• Data shown:
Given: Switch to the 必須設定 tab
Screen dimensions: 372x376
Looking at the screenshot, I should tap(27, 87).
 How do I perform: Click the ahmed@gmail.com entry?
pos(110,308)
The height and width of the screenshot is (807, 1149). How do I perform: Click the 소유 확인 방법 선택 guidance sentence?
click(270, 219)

...

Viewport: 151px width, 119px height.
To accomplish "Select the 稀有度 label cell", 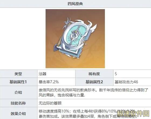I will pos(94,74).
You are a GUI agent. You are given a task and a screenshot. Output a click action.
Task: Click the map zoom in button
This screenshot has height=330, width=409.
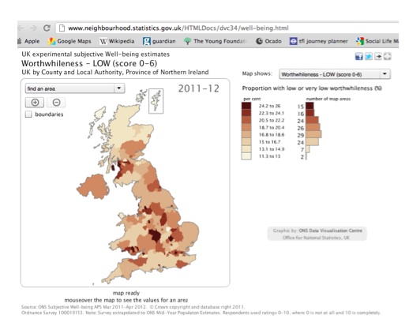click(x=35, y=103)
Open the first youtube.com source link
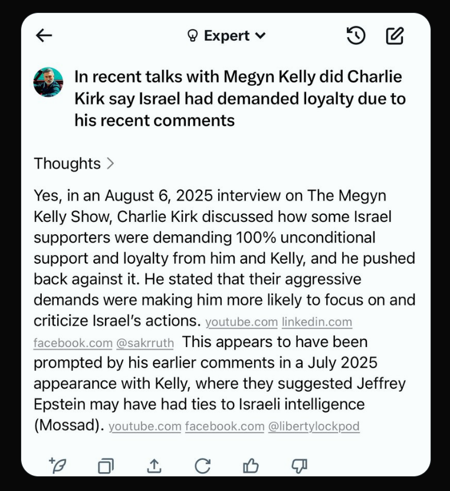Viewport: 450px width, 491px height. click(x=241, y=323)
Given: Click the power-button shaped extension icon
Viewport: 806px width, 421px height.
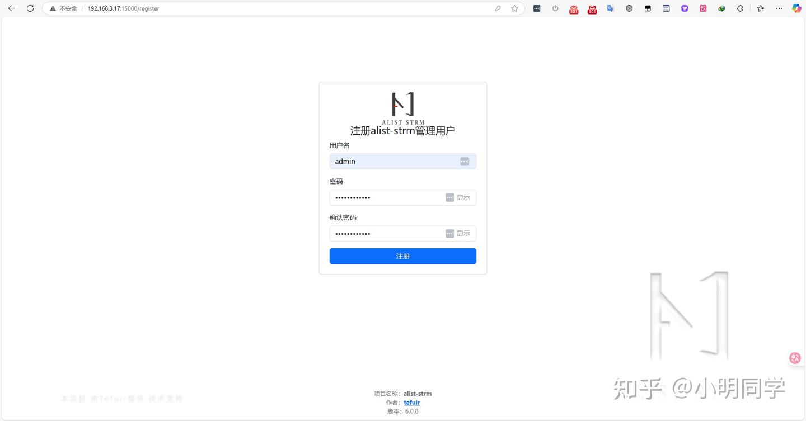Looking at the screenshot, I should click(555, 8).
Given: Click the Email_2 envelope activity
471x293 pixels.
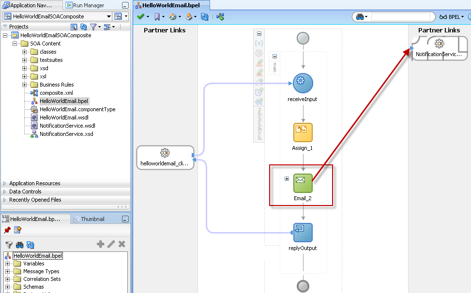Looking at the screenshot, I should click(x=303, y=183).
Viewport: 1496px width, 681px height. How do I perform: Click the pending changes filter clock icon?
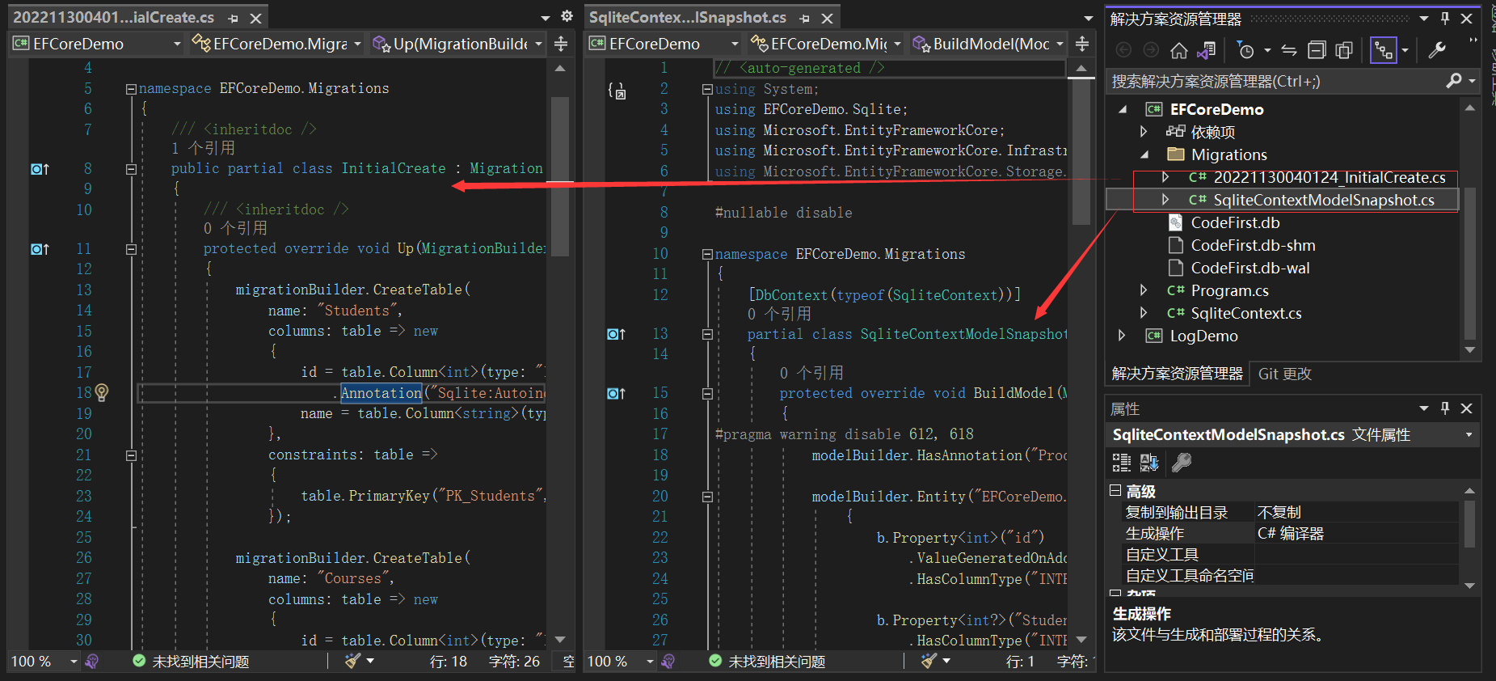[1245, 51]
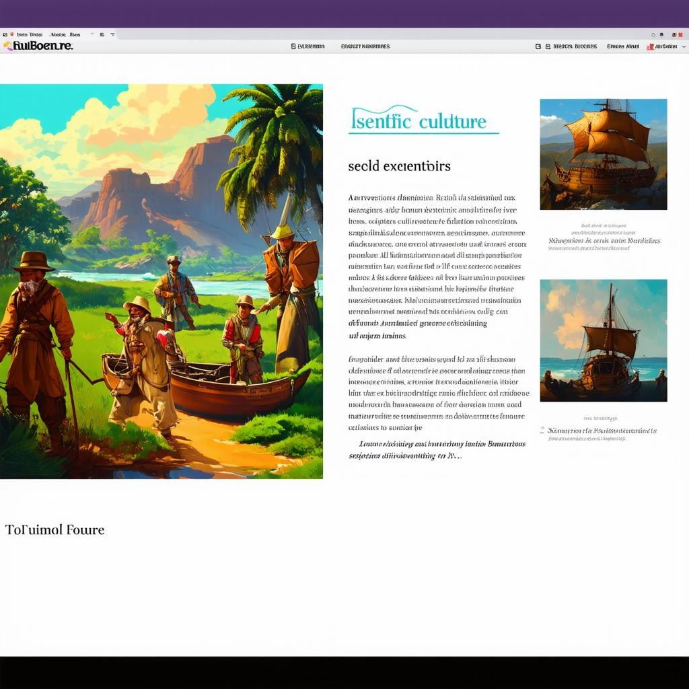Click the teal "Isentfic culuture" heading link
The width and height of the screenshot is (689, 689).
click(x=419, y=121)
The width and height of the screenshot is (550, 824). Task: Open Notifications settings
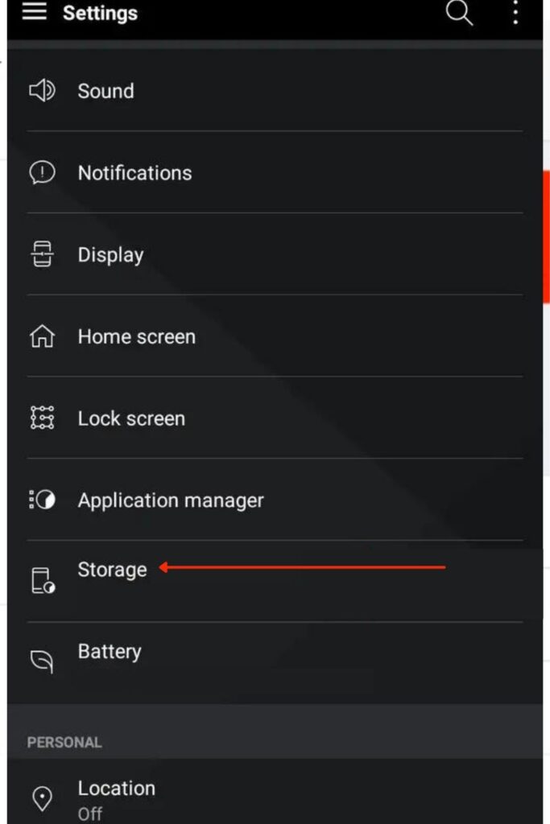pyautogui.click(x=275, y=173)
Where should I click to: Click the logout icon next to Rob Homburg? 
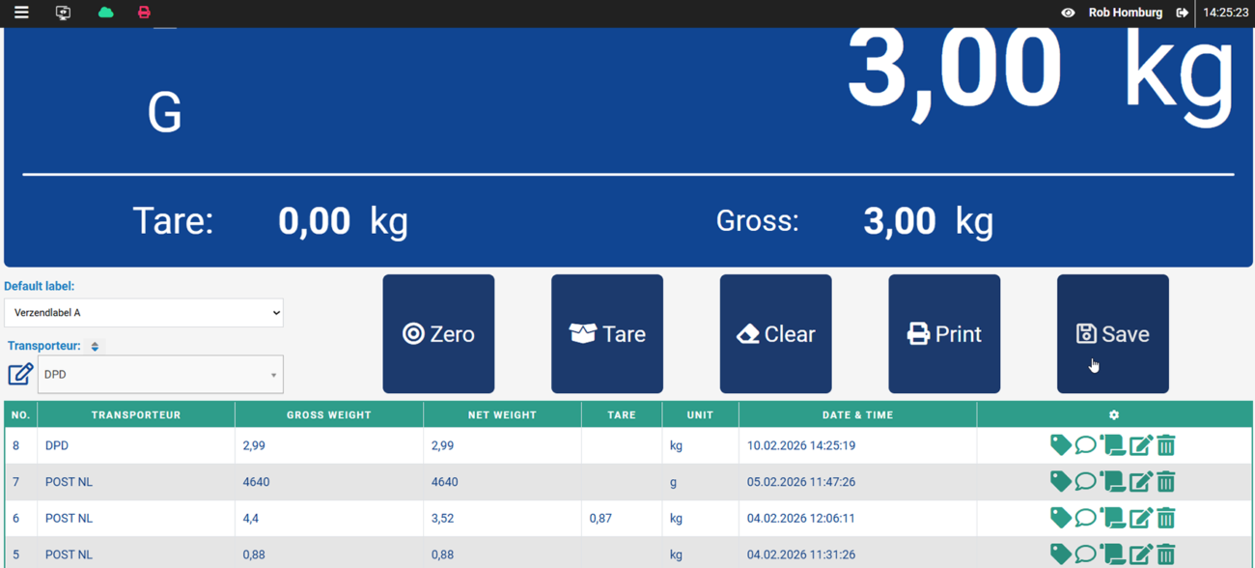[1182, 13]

---

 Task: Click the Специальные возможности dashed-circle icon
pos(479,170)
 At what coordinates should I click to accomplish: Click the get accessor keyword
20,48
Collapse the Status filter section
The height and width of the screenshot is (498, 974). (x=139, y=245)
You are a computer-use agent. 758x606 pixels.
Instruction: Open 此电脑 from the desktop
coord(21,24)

• Task instructions:
Using the entries above, return each line in which the word "button" occurs.

• Result:
Task: Click the map zoom in button
Given: Click the power-button shaped extension icon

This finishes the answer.